Bush defends legacy in final news conference

Monday, January 12, 2009
US President George W Bush on Monday (January 12) cautioned his successor Barack Obama that the country still faced a “grave threat” of a terrorist attack but dismissed assessments that America’s global moral standing was damaged during his presidency.
In his last formal news conference before demitting the White House on January 20 after a turbulent two-term presidency, Bush rejected critisism of his “war on terror” tactics and his policy on Iraq and on the economic crisis facing the nation. He said the president-elect will be facing an enemy that “would like to inflict damage” on Americans.
Bush appeared indignant when asked about America’s bruised image overseas in the aftermath of the invasion of Iraq. “I disagree with this assessment that, you know, that people view America in a dim light, he said. Bush said he realises that some issues such as the prison for suspected terrorists at Guantanamo Bay, Cuba, have created controversy. But he defended his actions after the September 11, 2001, terrorist attacks, including approving tough interrogation methods for suspected terrorists to protect the country.
Bush talked about threats posed by North Korea and Iran, members of what he once referred to as an “axis of evil.” He said Pyongyang is “still a problem” - and that it is important that talks on that country’s nuclear programme bring about a “strong verification regime.” He also described Iran as “still dangerous”.

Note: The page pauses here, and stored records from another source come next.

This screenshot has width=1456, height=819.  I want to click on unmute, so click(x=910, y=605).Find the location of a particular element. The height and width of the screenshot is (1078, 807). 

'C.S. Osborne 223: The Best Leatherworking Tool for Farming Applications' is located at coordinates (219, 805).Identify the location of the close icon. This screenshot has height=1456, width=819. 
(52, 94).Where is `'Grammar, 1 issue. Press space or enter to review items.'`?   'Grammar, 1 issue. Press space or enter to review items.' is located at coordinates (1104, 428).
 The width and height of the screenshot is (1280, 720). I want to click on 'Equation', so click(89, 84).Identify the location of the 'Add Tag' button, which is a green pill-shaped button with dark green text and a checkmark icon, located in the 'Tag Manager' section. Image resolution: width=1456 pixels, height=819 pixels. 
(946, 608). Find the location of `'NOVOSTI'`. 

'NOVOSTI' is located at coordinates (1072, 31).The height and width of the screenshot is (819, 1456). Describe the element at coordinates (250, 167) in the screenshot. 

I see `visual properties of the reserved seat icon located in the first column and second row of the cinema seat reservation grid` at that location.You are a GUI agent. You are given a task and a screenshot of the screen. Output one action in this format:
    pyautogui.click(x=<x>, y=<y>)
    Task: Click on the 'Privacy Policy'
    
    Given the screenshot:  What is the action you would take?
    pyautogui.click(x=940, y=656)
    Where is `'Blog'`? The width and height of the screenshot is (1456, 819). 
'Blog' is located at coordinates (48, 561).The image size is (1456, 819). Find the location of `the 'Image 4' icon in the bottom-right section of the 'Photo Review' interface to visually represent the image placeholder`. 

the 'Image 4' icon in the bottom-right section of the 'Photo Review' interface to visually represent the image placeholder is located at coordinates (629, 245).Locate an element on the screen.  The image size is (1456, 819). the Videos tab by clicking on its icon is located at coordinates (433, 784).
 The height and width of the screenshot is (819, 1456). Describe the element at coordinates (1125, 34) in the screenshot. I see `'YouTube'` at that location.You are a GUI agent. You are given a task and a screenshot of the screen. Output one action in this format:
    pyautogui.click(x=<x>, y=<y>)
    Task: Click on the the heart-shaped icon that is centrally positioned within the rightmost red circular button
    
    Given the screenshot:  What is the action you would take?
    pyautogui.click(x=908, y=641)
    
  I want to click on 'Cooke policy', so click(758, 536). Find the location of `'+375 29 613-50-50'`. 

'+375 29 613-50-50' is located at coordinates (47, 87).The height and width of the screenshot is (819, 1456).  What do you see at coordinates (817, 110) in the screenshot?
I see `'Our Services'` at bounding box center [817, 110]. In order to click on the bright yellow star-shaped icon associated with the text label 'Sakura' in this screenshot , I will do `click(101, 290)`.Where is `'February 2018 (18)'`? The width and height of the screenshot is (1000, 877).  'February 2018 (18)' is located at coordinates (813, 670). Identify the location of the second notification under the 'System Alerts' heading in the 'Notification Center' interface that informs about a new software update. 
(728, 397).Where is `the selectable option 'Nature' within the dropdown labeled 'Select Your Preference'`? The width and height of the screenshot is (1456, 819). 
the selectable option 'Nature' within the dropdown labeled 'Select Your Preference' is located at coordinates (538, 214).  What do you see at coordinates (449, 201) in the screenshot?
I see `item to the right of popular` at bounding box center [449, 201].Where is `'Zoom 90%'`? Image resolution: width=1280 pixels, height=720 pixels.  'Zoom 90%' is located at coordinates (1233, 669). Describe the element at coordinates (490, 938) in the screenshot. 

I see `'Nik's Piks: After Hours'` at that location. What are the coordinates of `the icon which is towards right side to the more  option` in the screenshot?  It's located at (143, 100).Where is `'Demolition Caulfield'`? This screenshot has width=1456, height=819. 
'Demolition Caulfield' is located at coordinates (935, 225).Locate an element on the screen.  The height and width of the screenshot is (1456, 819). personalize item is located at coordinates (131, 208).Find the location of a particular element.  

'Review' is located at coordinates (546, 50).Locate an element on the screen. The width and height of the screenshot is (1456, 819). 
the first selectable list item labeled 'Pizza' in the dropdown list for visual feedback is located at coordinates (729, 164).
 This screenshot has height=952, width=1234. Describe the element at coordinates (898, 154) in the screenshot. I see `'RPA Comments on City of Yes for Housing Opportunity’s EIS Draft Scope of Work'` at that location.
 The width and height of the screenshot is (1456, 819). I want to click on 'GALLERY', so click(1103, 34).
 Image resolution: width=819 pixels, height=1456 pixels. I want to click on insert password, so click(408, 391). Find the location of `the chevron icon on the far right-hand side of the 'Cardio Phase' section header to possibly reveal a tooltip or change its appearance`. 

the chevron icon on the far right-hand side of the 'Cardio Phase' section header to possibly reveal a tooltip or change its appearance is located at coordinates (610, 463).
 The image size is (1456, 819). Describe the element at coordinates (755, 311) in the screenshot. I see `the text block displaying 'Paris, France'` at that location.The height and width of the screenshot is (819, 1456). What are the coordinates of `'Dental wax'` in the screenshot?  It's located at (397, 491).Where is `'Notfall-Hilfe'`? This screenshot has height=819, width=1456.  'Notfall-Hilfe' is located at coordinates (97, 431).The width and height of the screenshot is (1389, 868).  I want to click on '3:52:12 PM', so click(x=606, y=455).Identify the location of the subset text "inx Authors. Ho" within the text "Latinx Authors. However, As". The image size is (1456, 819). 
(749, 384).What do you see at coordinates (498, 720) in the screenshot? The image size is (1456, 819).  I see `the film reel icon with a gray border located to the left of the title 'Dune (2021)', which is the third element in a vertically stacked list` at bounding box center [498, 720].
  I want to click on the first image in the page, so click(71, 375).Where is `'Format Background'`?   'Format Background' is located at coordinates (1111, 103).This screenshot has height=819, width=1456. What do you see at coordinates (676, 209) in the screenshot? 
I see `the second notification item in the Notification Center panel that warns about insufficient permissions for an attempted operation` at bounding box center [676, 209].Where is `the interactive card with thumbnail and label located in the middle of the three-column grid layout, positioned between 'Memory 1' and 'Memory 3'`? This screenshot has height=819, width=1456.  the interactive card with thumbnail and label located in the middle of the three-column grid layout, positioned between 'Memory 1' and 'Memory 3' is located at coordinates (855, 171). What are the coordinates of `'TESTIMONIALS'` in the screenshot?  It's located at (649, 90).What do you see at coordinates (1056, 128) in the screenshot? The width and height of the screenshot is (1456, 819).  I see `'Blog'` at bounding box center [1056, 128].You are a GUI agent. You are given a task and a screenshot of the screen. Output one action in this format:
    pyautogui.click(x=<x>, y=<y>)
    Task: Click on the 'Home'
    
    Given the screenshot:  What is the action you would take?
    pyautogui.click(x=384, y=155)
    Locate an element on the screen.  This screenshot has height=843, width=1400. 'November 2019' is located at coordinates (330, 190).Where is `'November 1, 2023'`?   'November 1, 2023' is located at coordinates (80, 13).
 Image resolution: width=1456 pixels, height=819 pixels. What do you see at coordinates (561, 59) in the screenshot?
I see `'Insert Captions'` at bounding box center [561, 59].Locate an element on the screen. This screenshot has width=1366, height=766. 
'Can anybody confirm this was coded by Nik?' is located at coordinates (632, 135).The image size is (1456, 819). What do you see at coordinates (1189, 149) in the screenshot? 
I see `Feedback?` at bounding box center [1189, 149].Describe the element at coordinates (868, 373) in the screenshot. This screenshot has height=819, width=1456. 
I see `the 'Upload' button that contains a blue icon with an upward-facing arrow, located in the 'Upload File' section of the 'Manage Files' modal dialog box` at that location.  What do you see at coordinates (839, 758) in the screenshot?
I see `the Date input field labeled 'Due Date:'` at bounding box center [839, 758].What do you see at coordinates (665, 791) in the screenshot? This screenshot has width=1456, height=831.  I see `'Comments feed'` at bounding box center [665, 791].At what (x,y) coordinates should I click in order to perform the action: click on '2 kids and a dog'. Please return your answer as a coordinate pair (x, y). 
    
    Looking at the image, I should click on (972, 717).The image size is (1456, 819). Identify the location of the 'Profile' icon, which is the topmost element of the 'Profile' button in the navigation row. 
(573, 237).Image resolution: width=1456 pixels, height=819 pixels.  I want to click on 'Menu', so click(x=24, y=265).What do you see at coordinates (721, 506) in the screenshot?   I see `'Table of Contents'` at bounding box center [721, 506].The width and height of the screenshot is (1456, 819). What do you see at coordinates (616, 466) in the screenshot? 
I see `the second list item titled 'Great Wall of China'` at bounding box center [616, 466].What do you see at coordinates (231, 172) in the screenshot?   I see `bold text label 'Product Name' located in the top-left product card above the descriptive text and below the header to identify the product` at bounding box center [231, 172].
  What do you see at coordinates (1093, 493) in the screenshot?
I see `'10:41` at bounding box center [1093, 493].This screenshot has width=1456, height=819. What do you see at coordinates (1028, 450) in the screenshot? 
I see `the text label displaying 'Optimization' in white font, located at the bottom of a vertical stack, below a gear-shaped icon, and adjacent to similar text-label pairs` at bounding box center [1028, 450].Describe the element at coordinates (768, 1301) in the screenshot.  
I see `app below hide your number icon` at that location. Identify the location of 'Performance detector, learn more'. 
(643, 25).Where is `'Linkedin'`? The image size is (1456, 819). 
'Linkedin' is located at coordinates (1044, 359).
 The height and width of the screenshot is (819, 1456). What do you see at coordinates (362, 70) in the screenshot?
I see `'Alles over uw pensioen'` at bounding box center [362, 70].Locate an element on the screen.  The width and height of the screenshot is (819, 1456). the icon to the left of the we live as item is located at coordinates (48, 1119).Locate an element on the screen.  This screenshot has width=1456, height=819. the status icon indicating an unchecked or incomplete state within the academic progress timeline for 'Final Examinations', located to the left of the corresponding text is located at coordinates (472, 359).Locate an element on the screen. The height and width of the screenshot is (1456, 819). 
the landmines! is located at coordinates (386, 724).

On Gaza, the US President said that a “sustainable ceasefire” could be accomplished only when “Hamas stops firing rockets into Israel.” Bush said that the “choice is Hamas’ to make.” He also stated that the best way to get a sustainable cease-fire is to “work with Egypt to stop the smuggling of arms into … Gaza. “Countries that supply weapons to Hamas have got to stop,” he said.

Bush also said that “Israel has a right to defend herself.” But he also said that Jerusalem should ensure that civilians are not hurt in the military operations. On Iraq, Bush also said he is not certain whether democracy will survive in Iraq.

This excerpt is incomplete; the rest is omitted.